2022/11/08 10:00AM-12:00PM

Romeo and Juliet’s gothic space in millennial, undead fiction: from Capulet crypt to Juliet’s body

Speaker: Sarah Olive (Bangor University, UK)

Venue: Online

Abstract

Previous work has established that Shakespeare’s Romeo and Juliet offers gothic authors, directors, and other artists a hospitable topos for their works. I extend this critical corpus to consider the way in which young adult (hereafter YA), undead novels written within a few years of each other, in the early twenty-first century read, and write, the Capulet crypt as a gothic space. I use the term ‘undead’ throughout since although the focus of this fiction is on vampires, some texts also include zombies and other revenants. The chosen novels belong to a moment of extreme popularity for Romeo and Juliet vampire fiction, usually by women writers, the best-known example being Stephenie Meyer’s Twilight saga.
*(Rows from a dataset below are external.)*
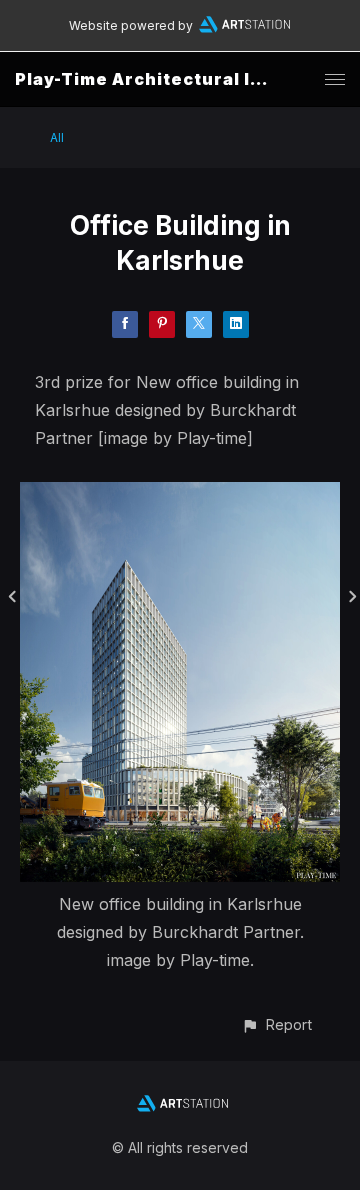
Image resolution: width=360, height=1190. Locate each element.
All (57, 137)
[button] (276, 1024)
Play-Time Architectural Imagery (168, 79)
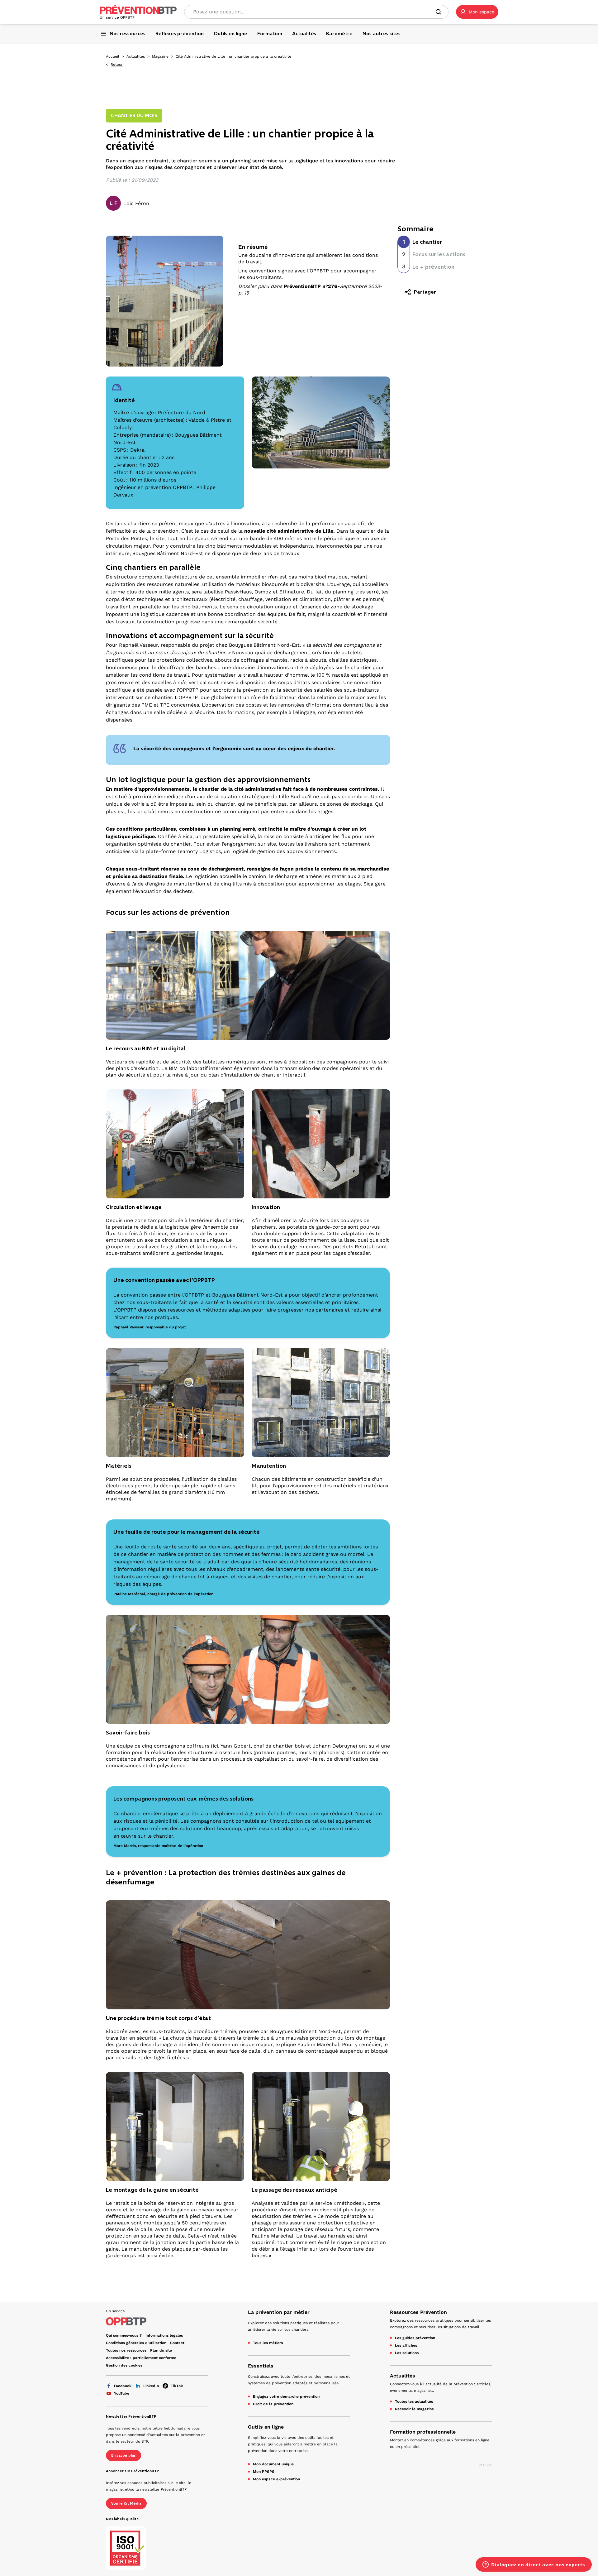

The texts of Meyer, Claudia Gabel, Lori Handeland, and Stacey Jay appropriate diverse elements from Romeo and Juliet, ranging from fleeting quotations to sustained reworkings of characters and plot. I conclude that a shift away from the confining and distressing gothic space in Shakespeare’s Romeo and Juliet as the Capulet crypt, onto Juliet’s body itself, is discernible in most of these retellings. I demonstrate that these Juliet figures are gothically confined within their bodies – as the result of vampire contagion, supernatural pregnancy, and reworked versions of Friar Laurence’s potion, which render Juliet paralysed but fully conscious. This shift is explained with reference to the growth in popularity not just of female, but feminist, gothic. It is also explained in relation to the turn to the body in literary criticism from the 1990s onwards. In this way, Romeo and Juliet can be further understood as providing a hospitable topos for the twenty-first century feminisms of these authors of YA, undead fiction and, implicitly, their young, predominantly female, readers.